Angezeigter Textauszug:
*****

Jacob Herzum
Miura Sachiko[1]
Miura Sachiko war zum Zeitpunkt der Katastrophe etwa 60 Jahre alt und lebte an der südlichen Küste der Sanriku-Bucht. Sie verlor durch den Tsunami neben Haus und Auto fast alle ihre Besitztümer und lebte zum Zeitpunkt des Interviews in einer Containerunterkunft (kasetsu jūtaku) in dem Viertel Mitobe (Ortsteil Tokura).
Unmittelbar nach der Katastrophe verbrachte sie allerdings zunächst mehrere Monate in der Unterkunft Shizen no ie („Haus der Natur“). Hier wurde auf dem Parkplatz der gleichnamigen Bildungseinrichtung der Präfektur Miyagi die erste Containerunterkunft in Minami-Sanriku errichtet. Im Interview verglich Sachiko ihre derzeitige Unterkunft in Mitobe mehrfach mit Shizen no ie, und stellte dabei fest, dass ihr das Leben in ihrer neuen Bleibe aufgrund der umgänglichen Atmosphäre besser gefiel.

*****

Einträge des Datensatzes:

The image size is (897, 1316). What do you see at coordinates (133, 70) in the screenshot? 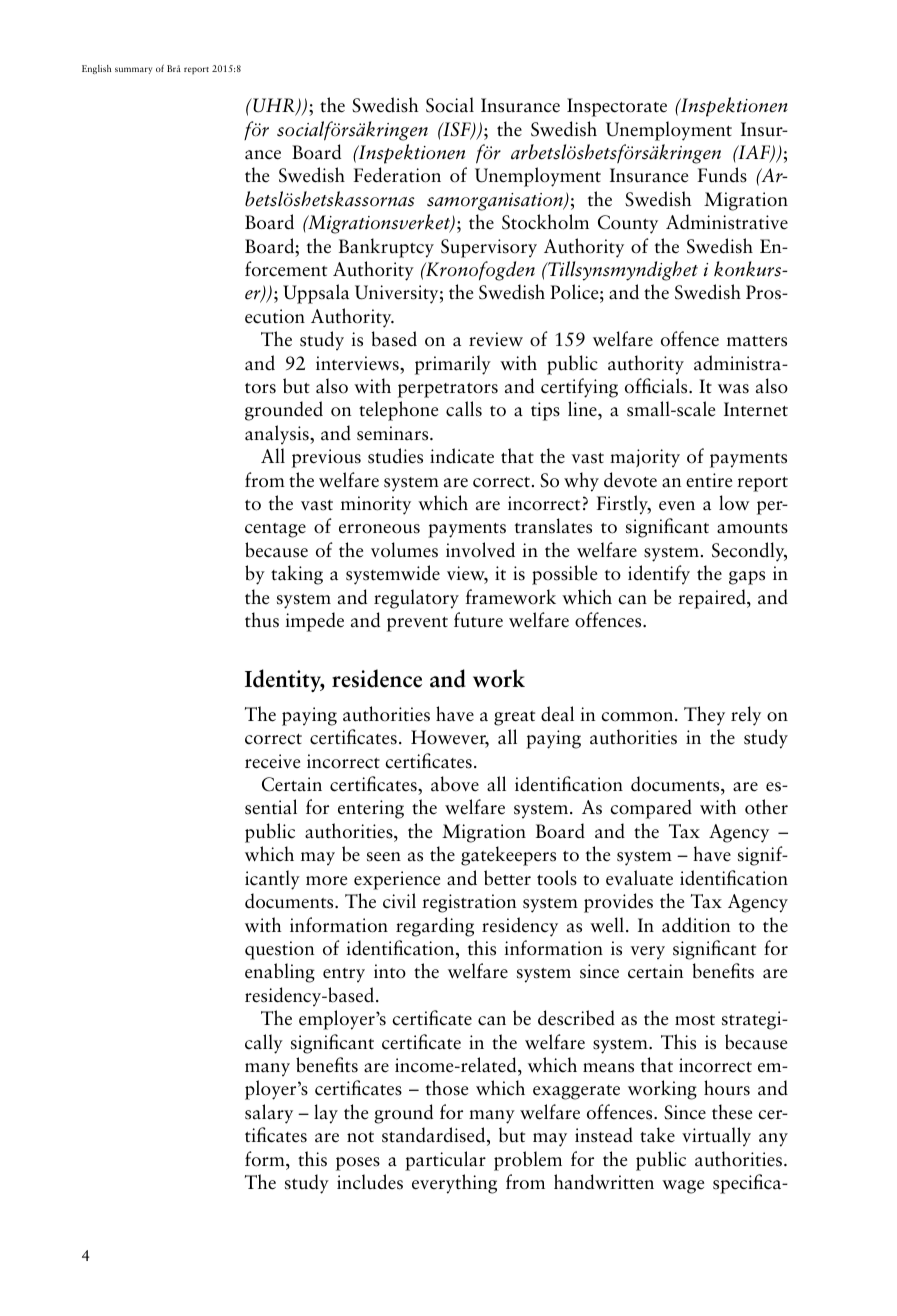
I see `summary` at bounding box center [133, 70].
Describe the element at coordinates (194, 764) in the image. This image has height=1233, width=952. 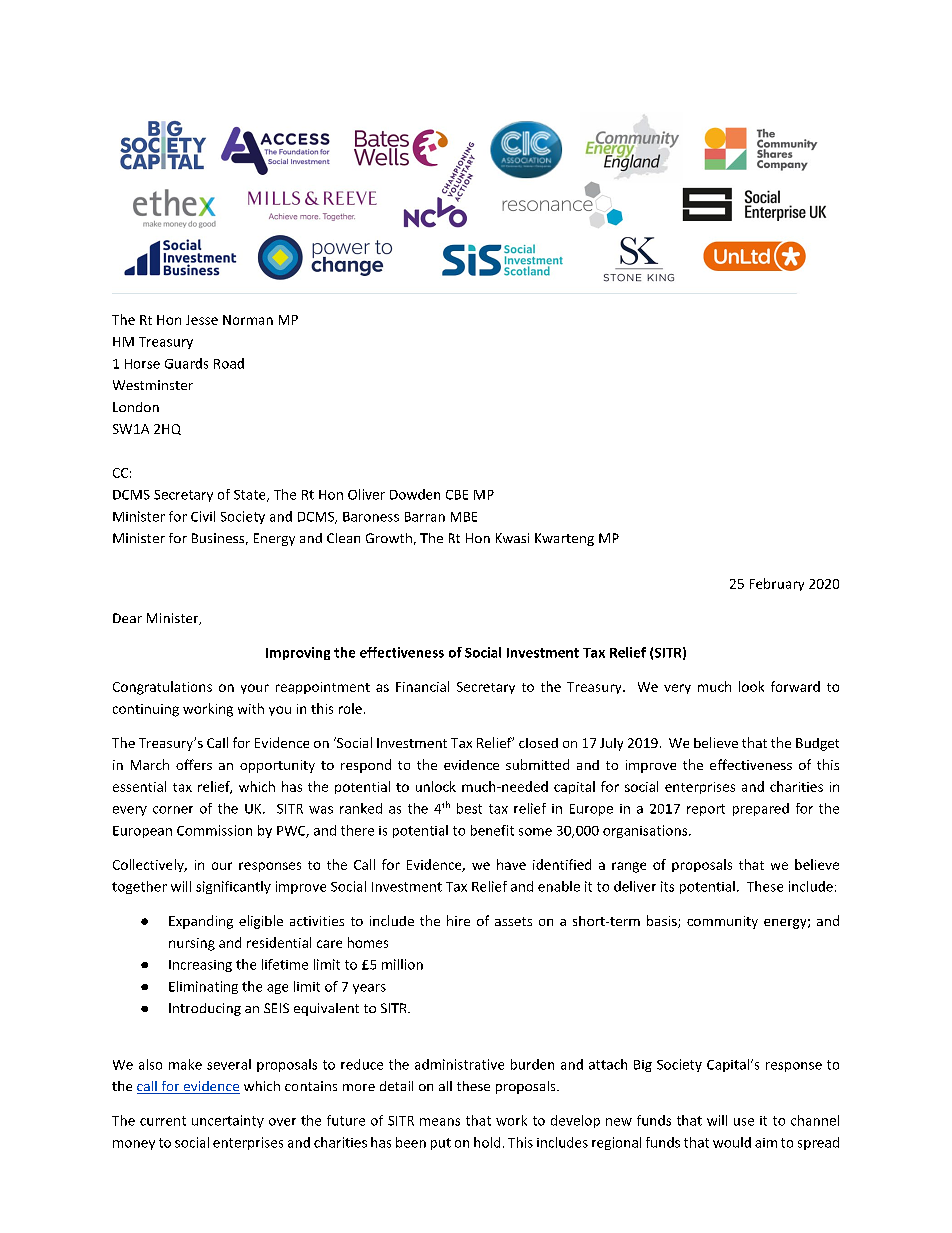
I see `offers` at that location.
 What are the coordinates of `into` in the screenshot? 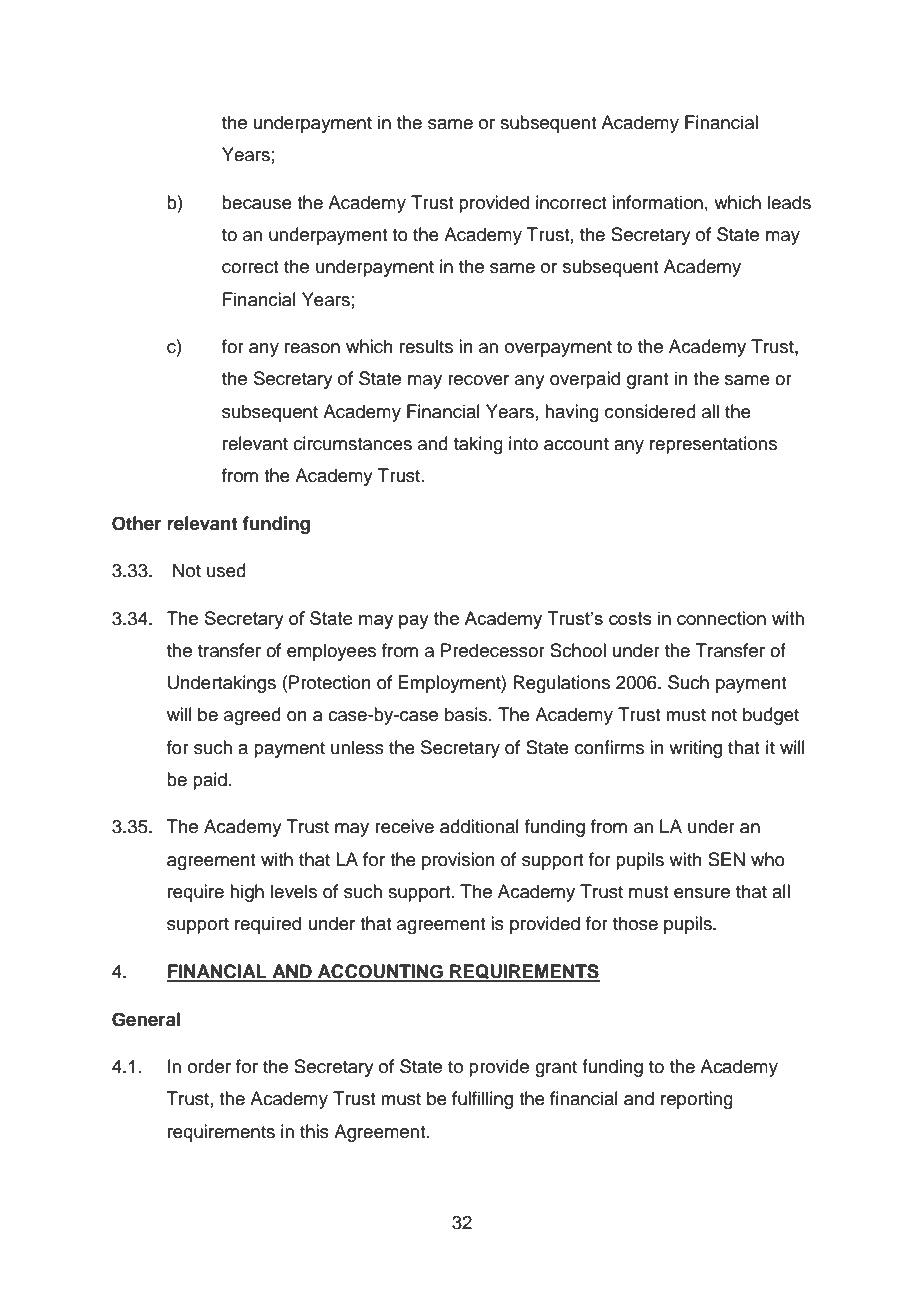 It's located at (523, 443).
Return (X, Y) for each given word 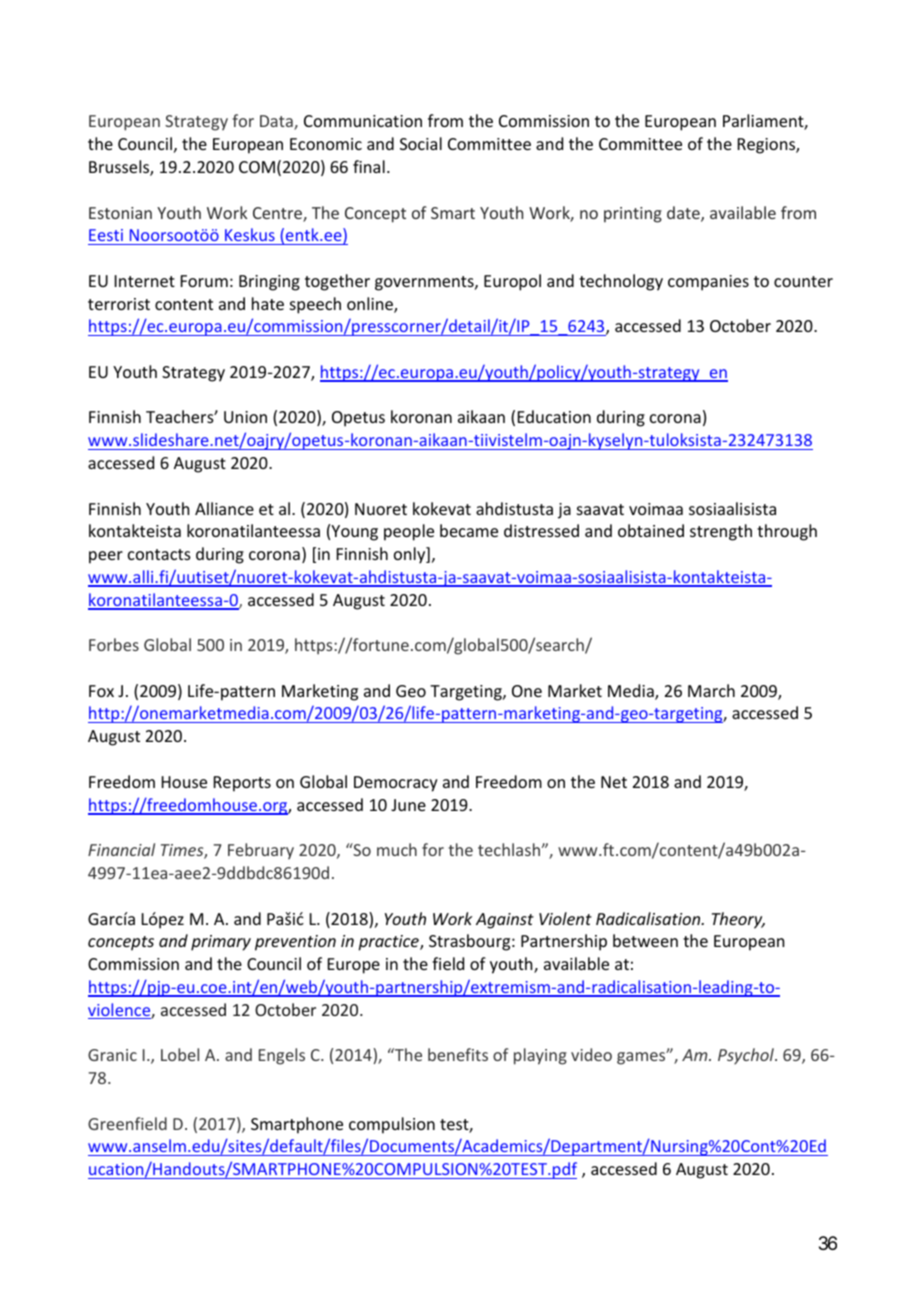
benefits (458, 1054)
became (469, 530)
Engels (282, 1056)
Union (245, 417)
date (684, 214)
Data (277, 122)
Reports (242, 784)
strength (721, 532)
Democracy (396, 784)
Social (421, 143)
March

*****

Aufgabe:
Gib die Stelle zwischen „Unmittelbar nach der“ und „Atmosphäre besser gefiel.“ aus dem Textauszug über Miura Sachiko wieder, beide Grenzen eingeschlossen. Ersetze darin „Parkplatz“ durch „Gelände“.

Schriftliche Antwort:
Unmittelbar nach der Katastrophe verbrachte sie allerdings zunächst mehrere Monate in der Unterkunft Shizen no ie („Haus der Natur“). Hier wurde auf dem Gelände der gleichnamigen Bildungseinrichtung der Präfektur Miyagi die erste Containerunterkunft in Minami-Sanriku errichtet. Im Interview verglich Sachiko ihre derzeitige Unterkunft in Mitobe mehrfach mit Shizen no ie, und stellte dabei fest, dass ihr das Leben in ihrer neuen Bleibe aufgrund der umgänglichen Atmosphäre besser gefiel.